NHS Workers Are Striking to Save Lives

Austerity killed 330,000.

by Dr Rita Issa & Alia Butt

27 October 2022

A supporter of a strike by junior doctors holds a placard during a protest outside the Department of Health in London, Britain April 6, 2016.
A supporter of a strike by junior doctors holds a placard during a protest outside the Department of Health in London, Britain April 6, 2016. Reuters/Stefan Wermuth

New prime minister Rishi Sunak will be no consolation to health workers looking down the barrel of staff attrition, post-pandemic exhaustion and, like everyone else, a cost-of-living crisis. Already, the memes are circulating that while Sunak will state that austerity is our only option, his wife has dodged enough tax to pay 75 nurses for 10 years. NHS leaders have written to the PM asking that he not “plunge the health service into an unsustainable crisis”.

It’s not just that our ultra-wealthy PM is out of touch with the working people, he represents a party that has systematically defunded the NHS under a thinly veiled agenda of privatisation. This culminated without fanfare this summer with the passing of the Health and Care Act, which paves the way for a US-style healthcare system in which health providers are incentivised to deny care in order to increase their profits. As seen in the throes of the pandemic, privatisation – i.e. outsourcing of essential services to companies outside of the NHS that are always more expensive – is a waste of taxpayer money; money which does not get recycled back into the NHS but goes into the coffers of companies with less experience and interest in public health. Just as Sunak would like you to believe the lie that the Tories have decreased poverty rates, so too is he going to set about peddling the idea that privatisation is the solution, when in actual fact it is a huge part of the problem. 

The NHS is at breaking point; this is palpable both to staff and patients. There are currently seven million people on waiting lists, a number set to grow given the shortage of 50,000 nurses and 12,000 hospital doctors. Mental health staff have disappeared since 2009 while the need for their services has risen exponentially. On the ground, this has meant mass staff burnout and understandable public fury. Meanwhile, British spending on healthcare is the second lowest of G7 countries; Kwasi Kwarteng’s budget, since reversed, nevertheless signals the Tories’ desire to transfer even more funds – £10 billion if Kwarteng had his way – away from the NHS. 

The Tories show no signs of intending to clean up the mess they have made. Instead, Sunak, who has allocated over £500,000 a year for focus groups to build his image, failed to deliver on NHS funding as chancellor and has made no indication that would change whilst PM. 

Not only is this government a huge threat to the health and safety of the country – it’s a threat we haven’t elected. We are now at the mercy of the third Tory leader chosen not by the British electorate, but by 120,000 Tory party members.
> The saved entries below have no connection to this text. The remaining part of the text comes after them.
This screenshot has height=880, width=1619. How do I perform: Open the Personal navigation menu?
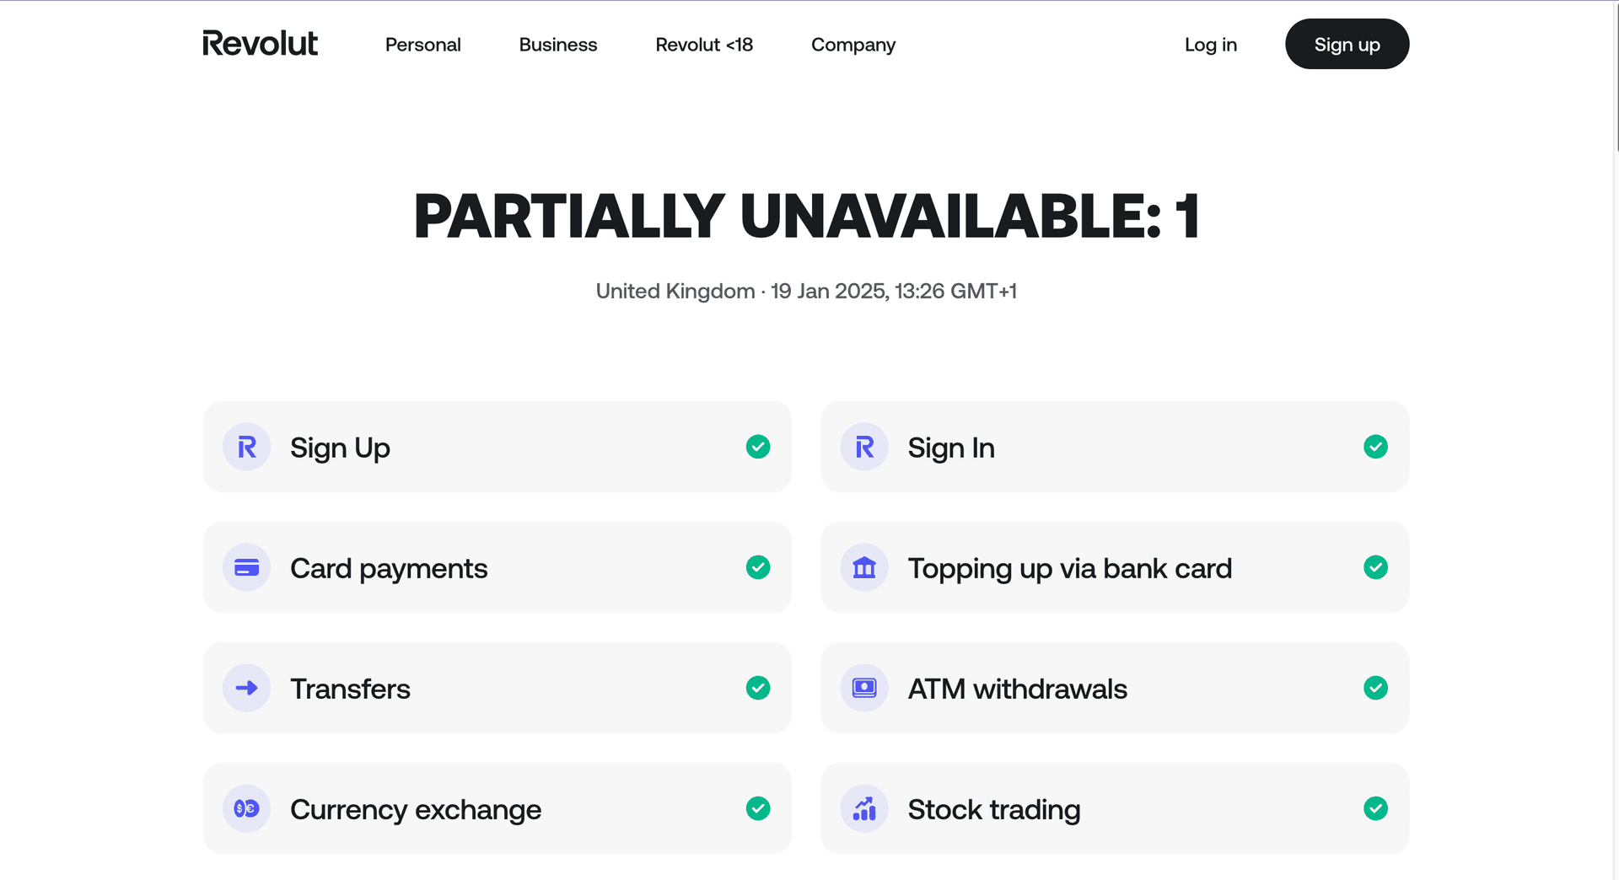tap(422, 45)
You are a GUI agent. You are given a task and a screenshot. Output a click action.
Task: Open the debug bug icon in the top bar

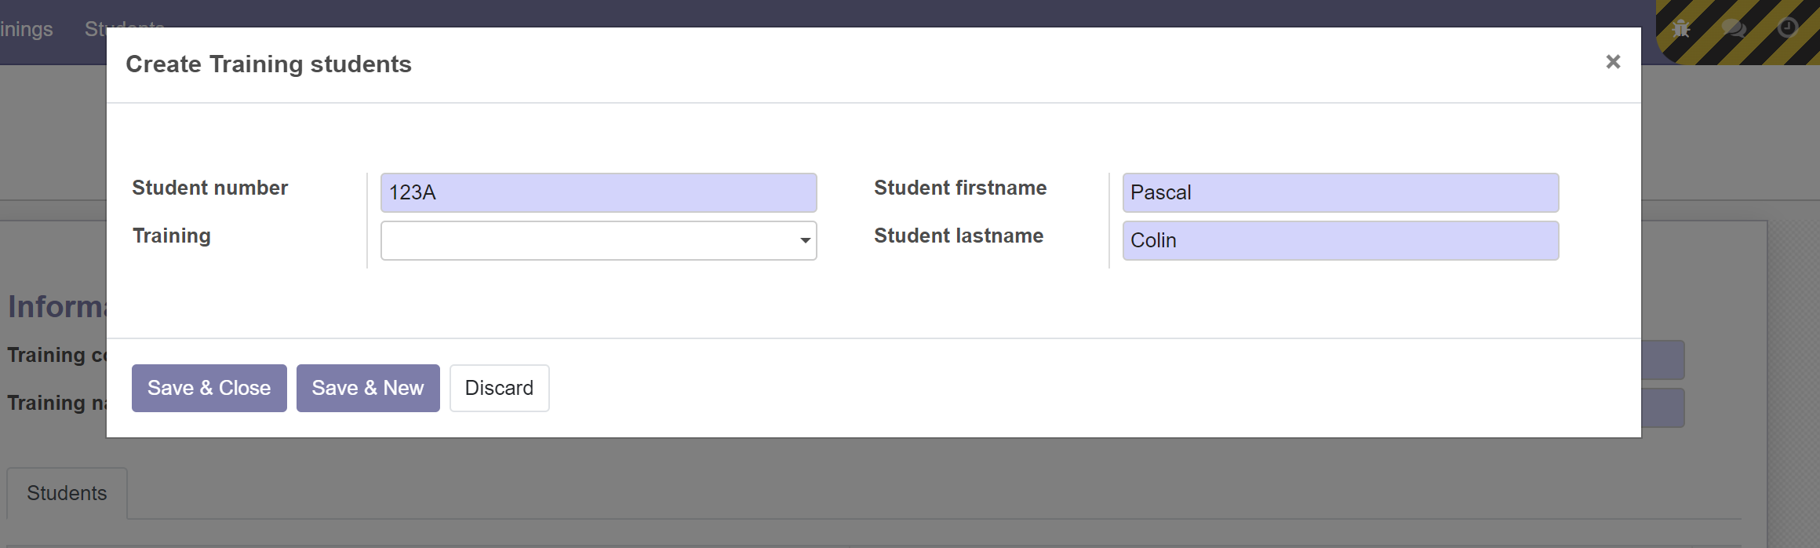click(1679, 28)
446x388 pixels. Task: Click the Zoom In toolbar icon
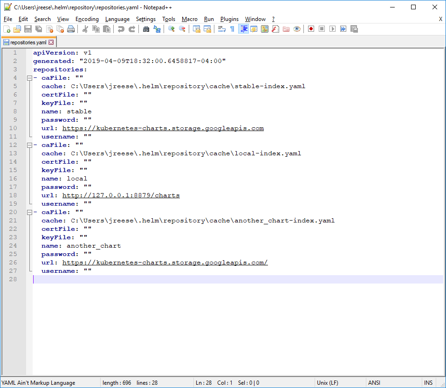pyautogui.click(x=171, y=29)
Worse still, the public order bill being pushed through parliament will make it impossible to hold the government to account, when it was public protest that forced life-saving interventions such as saving free school meals and introducing a lockdown eviction ban. When your government has forgotten what democracy looks like, it’s the people’s job to remind them – and now, they’re taking even that power away from us. 

No surprise, then, that with public services on the brink and dissent being quashed, a wave of worker-led strike action has gripped the UK, spearheaded by Mick Lynch and the RMT. Healthcare workers and allied professionals are joining this tide – a momentous development, given that UK nurses have never before considered – let alone gone on – strike. The Royal College of Nurses (RCN) ballot for strike action closes on 2 November. Junior doctors – which includes all doctors in training, including specialist registrars – are looking at striking in January 2023. This follows a wave of strike action from cleaners and other outsourced NHS staff in recent years.  

A narrative tool often deployed against strikers is an often individual story of inconvenience as a result of worker action. Objection to strike action by health workers centres on risk to patients. But there is no evidence that strikes increase patient harm during strike action – plus striking health workers often still deliver minimum services anyway. The truth is, we’re striking because of harm to our patients, not despite it. When we’re paid badly, understaffed and burned out, our patients suffer. When we strike to improve conditions for everybody in the long term, short-term disruption is an acceptable cost. Health workers don’t just have an ethical duty to serve patients in the immediate term, but to act preemptively to protect patients’ future health. The last round of austerity killed over 330,000 people; we must act to prevent the next one. 

Still, it’s important health workers and their unions think carefully about how to present the strikes in the coming months. While doctors are feeling the pinch, framing their strike in terms of the cost-of-living crisis will cause frustration among those earning less, both within and beyond the health sector. Instead, we must convey that our strike has been made necessary by the political choices of super-rich politicians. Cross-sector solidarity and a common narrative will also be essential – something the right understands well. The right’s strength is the backing of the ruling class; the left’s is worker-led unity. We must stand together for the health, safety and flourishing of our people, and strike while the iron’s hot.

Rita Issa is a GP and global public health academic.

Alia Butt is an NHS psychotherapist mental health specialist practitioner, chair of NHS Staff Voices and executive committee member of Keep our NHS Public.